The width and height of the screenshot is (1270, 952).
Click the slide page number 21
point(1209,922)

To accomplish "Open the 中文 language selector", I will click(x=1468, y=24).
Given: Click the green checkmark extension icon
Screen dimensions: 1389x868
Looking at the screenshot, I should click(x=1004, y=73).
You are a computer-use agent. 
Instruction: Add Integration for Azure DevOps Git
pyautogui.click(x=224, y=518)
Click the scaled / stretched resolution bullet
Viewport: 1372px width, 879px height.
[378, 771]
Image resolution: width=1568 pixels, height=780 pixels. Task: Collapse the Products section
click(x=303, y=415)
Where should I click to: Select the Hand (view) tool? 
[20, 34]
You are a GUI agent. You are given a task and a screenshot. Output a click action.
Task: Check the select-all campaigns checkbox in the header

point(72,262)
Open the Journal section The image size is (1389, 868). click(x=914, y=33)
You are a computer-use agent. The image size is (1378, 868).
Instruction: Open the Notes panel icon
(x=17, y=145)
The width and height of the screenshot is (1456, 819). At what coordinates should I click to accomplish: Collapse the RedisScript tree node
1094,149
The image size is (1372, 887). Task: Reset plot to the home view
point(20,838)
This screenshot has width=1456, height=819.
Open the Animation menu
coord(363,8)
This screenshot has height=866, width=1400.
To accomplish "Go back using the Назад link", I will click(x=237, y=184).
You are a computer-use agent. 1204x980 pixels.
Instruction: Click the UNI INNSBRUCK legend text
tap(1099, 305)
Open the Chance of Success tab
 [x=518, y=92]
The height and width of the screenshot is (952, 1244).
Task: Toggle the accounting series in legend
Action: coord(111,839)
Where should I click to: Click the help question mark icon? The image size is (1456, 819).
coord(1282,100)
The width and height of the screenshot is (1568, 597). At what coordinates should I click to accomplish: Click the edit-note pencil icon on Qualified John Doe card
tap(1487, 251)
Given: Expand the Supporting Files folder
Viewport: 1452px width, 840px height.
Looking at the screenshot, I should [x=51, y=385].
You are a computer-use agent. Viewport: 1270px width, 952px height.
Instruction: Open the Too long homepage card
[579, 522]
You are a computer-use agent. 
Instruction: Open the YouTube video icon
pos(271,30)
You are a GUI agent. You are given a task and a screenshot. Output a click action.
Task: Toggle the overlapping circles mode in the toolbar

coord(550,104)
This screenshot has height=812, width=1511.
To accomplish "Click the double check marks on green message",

+++

» PROBLEM TO SOLVE: Every line above that holds the word "will" needs to be copied.

» EXERCISE RESULT:
To accomplish "Open the 中文 language selector", I will click(x=1468, y=24).
To accomplish "Go back using the Назад link", I will click(x=237, y=184).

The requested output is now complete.